Also known as C-Town by natives, Cleveland is a famous city in the northern area of Ohio that may be even more popular then the capital of Ohio, Columbus. It borders Lake Erie and is known for extreme, ever-changing weather. It is also known for being the poorest city in the United States, very culturally diverse, and the origin of many rap/hip hop artists. There is a lot of cultural pride here, occasionally racism (Mostly the ever-ignorant Black vs. White. Both sides are guilty - Police specificly target blacks, and then there is a day called May Day where white people cannot attend school unless they want their ass kicked.) There are many gangs in Cleveland that mostly deal drugs and fight other gangs.
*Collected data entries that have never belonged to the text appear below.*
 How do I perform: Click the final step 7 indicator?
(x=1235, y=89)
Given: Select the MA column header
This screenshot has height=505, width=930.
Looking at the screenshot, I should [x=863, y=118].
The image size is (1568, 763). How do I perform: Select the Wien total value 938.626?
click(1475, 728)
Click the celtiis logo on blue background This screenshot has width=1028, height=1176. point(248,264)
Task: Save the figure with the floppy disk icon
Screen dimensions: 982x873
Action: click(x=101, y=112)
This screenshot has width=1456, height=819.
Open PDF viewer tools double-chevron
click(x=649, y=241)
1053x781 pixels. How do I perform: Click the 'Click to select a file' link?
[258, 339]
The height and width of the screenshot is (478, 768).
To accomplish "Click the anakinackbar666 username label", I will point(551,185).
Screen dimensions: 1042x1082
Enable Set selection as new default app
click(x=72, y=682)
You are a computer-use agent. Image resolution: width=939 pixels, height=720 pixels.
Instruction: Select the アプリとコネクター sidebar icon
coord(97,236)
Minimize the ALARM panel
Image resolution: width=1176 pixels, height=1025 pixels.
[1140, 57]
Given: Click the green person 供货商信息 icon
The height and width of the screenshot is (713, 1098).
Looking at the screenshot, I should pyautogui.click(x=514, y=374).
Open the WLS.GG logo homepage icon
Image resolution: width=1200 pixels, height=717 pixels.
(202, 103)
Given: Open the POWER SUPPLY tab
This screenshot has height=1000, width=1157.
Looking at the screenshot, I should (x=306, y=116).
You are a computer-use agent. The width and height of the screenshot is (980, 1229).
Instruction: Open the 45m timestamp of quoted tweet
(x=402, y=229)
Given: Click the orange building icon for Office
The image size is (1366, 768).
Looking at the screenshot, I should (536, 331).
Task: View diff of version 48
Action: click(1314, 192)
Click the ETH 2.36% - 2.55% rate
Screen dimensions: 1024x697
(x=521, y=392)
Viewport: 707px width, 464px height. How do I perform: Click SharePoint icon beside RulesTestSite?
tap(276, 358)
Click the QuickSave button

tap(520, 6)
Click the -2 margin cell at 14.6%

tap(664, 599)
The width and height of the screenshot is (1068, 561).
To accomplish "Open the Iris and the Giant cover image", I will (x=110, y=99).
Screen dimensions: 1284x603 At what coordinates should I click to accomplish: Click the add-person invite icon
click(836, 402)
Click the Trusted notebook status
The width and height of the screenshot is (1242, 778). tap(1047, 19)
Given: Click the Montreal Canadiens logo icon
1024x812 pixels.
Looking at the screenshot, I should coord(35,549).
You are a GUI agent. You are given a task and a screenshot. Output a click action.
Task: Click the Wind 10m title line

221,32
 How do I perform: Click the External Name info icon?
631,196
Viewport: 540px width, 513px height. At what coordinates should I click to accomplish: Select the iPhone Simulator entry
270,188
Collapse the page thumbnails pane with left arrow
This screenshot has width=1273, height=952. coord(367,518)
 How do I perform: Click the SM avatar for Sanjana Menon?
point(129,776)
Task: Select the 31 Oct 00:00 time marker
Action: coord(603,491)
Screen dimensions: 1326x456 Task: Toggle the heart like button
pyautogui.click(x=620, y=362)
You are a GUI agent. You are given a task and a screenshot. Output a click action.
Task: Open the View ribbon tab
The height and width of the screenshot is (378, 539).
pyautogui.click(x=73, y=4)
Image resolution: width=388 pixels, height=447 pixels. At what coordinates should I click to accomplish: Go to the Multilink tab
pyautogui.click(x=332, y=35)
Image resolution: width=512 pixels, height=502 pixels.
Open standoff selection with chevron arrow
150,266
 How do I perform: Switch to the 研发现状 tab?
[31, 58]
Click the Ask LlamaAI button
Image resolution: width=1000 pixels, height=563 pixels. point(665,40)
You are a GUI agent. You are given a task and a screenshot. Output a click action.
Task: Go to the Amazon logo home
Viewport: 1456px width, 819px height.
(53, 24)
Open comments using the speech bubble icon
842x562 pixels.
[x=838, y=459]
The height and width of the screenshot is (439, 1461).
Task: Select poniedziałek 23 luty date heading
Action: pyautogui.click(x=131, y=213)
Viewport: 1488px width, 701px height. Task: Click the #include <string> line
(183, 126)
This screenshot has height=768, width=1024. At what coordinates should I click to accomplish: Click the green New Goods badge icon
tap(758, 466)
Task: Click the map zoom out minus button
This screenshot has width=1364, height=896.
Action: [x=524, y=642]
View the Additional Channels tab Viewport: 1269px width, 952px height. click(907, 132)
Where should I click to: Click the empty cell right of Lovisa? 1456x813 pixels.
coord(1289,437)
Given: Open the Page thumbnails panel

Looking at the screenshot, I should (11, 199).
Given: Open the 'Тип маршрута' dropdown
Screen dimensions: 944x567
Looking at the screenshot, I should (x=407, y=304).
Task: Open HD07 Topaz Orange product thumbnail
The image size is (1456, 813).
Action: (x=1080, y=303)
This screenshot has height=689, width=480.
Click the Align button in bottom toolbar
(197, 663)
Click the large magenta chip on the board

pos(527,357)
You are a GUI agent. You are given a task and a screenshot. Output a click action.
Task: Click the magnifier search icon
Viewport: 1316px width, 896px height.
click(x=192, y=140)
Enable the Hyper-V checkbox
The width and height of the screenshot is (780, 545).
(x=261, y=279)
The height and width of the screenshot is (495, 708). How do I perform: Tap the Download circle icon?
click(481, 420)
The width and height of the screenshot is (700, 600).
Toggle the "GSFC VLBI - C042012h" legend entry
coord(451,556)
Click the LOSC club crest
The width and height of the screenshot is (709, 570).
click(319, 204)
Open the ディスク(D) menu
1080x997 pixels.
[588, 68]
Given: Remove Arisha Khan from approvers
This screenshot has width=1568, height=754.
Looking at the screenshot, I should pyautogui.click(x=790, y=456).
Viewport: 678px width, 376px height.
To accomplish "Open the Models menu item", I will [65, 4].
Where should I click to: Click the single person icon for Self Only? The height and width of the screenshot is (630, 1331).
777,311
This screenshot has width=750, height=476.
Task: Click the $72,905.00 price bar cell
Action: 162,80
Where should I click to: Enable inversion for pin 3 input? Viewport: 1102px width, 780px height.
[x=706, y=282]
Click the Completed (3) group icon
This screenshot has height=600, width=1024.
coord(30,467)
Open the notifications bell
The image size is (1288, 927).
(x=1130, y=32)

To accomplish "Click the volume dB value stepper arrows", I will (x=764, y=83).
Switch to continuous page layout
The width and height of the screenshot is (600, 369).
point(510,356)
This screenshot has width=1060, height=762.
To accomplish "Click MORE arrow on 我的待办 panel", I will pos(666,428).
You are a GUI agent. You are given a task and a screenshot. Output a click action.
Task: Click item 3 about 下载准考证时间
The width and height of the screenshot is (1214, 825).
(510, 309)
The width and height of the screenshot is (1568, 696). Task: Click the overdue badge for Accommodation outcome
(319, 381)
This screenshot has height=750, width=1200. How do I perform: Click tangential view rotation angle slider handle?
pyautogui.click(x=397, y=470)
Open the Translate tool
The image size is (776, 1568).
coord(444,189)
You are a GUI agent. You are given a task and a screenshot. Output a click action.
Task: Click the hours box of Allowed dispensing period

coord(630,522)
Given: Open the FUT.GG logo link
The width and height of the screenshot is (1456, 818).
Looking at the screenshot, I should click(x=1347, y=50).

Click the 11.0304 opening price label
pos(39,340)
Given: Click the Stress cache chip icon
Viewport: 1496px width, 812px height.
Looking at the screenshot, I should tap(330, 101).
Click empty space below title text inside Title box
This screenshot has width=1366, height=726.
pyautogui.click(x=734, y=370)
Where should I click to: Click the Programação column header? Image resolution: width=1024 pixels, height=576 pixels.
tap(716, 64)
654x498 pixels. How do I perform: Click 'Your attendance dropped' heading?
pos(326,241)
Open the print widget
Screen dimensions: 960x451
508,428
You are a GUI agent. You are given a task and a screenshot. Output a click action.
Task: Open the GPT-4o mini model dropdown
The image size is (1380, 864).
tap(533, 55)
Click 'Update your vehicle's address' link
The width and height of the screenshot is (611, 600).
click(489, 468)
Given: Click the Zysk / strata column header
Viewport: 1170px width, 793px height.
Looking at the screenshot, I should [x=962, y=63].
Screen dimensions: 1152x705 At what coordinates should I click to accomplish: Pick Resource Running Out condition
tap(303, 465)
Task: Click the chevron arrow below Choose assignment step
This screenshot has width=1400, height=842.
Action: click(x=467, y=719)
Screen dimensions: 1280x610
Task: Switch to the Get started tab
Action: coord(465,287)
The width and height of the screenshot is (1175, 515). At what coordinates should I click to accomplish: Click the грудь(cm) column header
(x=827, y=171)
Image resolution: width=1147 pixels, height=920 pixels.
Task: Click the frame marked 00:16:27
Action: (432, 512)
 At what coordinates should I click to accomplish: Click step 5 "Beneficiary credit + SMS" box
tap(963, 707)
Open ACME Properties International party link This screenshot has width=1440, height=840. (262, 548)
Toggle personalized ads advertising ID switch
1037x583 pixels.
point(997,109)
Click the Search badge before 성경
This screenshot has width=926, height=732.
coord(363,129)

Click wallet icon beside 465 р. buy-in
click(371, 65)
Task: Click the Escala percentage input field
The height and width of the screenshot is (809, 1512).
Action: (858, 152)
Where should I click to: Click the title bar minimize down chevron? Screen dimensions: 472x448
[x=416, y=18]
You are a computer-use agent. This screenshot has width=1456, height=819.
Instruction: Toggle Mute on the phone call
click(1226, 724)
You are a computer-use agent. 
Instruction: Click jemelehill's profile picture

Drugs and illegal substances are quite common here. The sports teams of Cleveland are the Indians (Baseball, was good in the 90s, offends Native Americans everywhere and has a big fluffy purple mascot named Slider,) Cavaliers (Basketball, now made famous by LeBron James and Usher,) Browns (Football, now returned and worse than ever,) Barons(Hockey, replaced the Lumber Jacks,) and Force (Soccer.)

If you go to Cleveland, you have to go to the Jake (Jacob's Field), the Q (used to be Gund Arena,) Rock and Roll Hall of Fame, and the Hard Rock at least once. There's also something called the Warehouse District, West Side Market, Tower City, and other stuff if you're feeling adventurous.

Sorry if this sucked, I just thought Cleveland needed a detailed definition.
"We're here with C-Town's finest."

"LeBron James lived Akron before the Cleveland Cavaliers snatched him up."

"What it do, C-Town?"

"If you are a woman in Cleveland, bring pepper spray, because many get raped here. Other then that it's pretty nice."